■ **Task prompt**: Convert everything from the row containing "Find the location of a particular element. The width" down to the end of the rows into a two-column CSV with the headers input and output. Write one CSV line per row, with the row's text under input and its answer under output, each in a quoted field with line breaks replaced by spaces.

==== Material

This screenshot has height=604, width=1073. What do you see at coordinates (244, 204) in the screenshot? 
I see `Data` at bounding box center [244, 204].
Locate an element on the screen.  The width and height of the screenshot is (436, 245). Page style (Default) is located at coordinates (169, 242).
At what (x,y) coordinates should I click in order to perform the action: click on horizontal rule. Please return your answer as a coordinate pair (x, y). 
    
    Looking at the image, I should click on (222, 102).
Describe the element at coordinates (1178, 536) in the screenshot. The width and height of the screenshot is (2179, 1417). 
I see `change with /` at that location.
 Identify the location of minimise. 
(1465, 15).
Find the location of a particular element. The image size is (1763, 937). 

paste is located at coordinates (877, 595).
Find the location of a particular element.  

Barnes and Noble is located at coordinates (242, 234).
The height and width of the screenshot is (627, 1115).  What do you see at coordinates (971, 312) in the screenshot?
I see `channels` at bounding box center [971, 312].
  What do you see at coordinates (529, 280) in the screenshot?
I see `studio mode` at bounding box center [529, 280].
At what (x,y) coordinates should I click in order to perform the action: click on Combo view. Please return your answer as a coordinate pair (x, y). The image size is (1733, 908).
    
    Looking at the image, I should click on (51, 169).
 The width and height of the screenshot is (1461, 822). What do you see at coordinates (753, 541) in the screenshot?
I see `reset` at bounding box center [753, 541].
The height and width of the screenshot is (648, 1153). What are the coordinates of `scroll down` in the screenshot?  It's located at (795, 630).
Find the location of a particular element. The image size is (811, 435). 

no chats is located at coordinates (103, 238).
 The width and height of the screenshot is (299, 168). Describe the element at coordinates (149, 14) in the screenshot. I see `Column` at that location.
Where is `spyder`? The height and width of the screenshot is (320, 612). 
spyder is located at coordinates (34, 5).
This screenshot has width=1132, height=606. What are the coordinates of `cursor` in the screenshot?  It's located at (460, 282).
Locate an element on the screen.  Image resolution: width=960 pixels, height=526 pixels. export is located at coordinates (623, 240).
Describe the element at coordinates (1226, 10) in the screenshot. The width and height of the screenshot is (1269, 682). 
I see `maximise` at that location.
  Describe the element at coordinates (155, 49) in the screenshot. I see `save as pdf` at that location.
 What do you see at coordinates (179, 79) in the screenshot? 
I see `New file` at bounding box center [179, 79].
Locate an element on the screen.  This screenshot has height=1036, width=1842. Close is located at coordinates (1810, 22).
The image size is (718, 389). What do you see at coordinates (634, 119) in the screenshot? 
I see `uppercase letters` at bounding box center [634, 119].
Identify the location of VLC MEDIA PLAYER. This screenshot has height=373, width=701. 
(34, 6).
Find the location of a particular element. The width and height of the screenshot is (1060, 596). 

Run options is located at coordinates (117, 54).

========

■ **Output of the task**:
input,output
"Find the location of a particular element. The width and height of the screenshot is (1060, 596).","Run options is located at coordinates (117, 54)."